One of the jewels in the crown of this reserve is the Large Blue Butterfly. Declared extinct in Britain in 1979, it has since been reintroduced as part of a long term scientific and conservation programme. Green Down and the surrounding railway cutting has the highest density of large blue in the world. The marginally smaller Common Blue and Holly Blue butterflies can also be seen here.
In addition to the large blue, a number of other important butterfly species occur including Dark Green Fritillary, Brown Argus and Brown butterflies. Grizzled Skipper, Dingy Skipper, Marbled White, Meadow Brown, Hedge Brown, Comma, Peacock and Red Admiral butterflies are also found here. Many other insects have been recorded here including two notable dragonfly species and eleven notable beetles and the Shrill Carder Bee also occurs in small numbers.
The reserve has large areas of species rich grassland with many typical calcareous plants including Common Thyme, Common Rock-rose, Salad Burnet, Kidney Vetch, Squinancy-Wort, Woolly Thistle, Yellow-Wort, Lesser Centuary, Ploughman's Spikenard, Small Flowered Buttercup and Horseshoe Vetch.
A number of orchid species also occur including Autumn Ladies Tresses, Bee, Green Winged, Pyramidal and Greater Butterfly orchids. Other rare plants include Cutleaved Self-Heal, which is common on the upper slopes of the reserve, but only found at a handful of other British sites, including the only other place it is recorded in Somerset which is Cheddar Gorge.
There are several large blocks of scrub which provide structural and botanical diversity and important habitats for invertebrate species and uncommon birds including Nightingale and Lesser Whitethroat. Song Thrush, Bullfinch and Long Tailed Tits also breed in the dense patches of scrub. Green Woodpeckers are common visitors to the anthills found on the reserves grassland, they eat the ants.
Reserve conservation management – Grazing by cattle and sheep between August and May and scrub coppicing or clearance over the winter.
History and Archaeology - The Powder House at the eastern end of the reserve forms an interesting part of Britain’s industrial heritage. It was built to store gunpowder and lamp oil during the construction of the railway at the base of the hill and Somerton Tunnel nearby from 1903 to 1905. Having fallen into disrepair, it has been restored by the Trust with help from the Heritage Lottery Fund and South Somerset District Council.

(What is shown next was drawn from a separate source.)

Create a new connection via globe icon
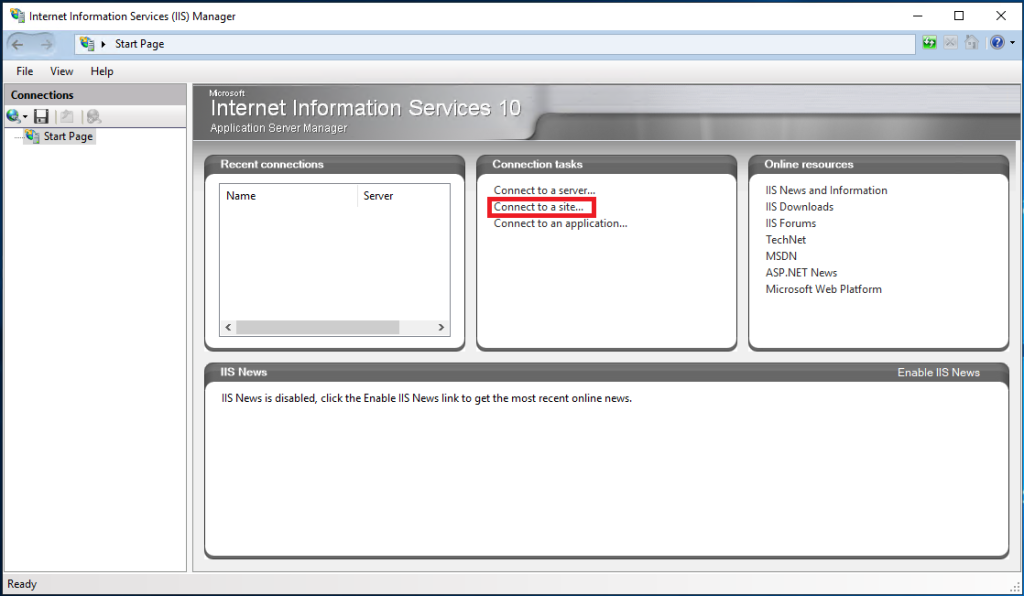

More information box - Butterflies and other insects:- The Large Blue butterfly was reintroduced here in 1992 and has flourished. In 2016 Green Down held the largest British population, with over 153,000 eggs laid. Many other butterfly species can be found here including Dark Green Fritillary, Brown Argus, Brown Hairstreak, Dingy Skipper and Grizzled Skipper. Two notable moth species, the Large Nutmeg and Small Eggar a Red Data Book species have occurred, although unfortunately not recently; their larva feed on Blackthorn and Hawthorn. The Dotted Bee-Fly and Hornet Robber Fly are regularly present.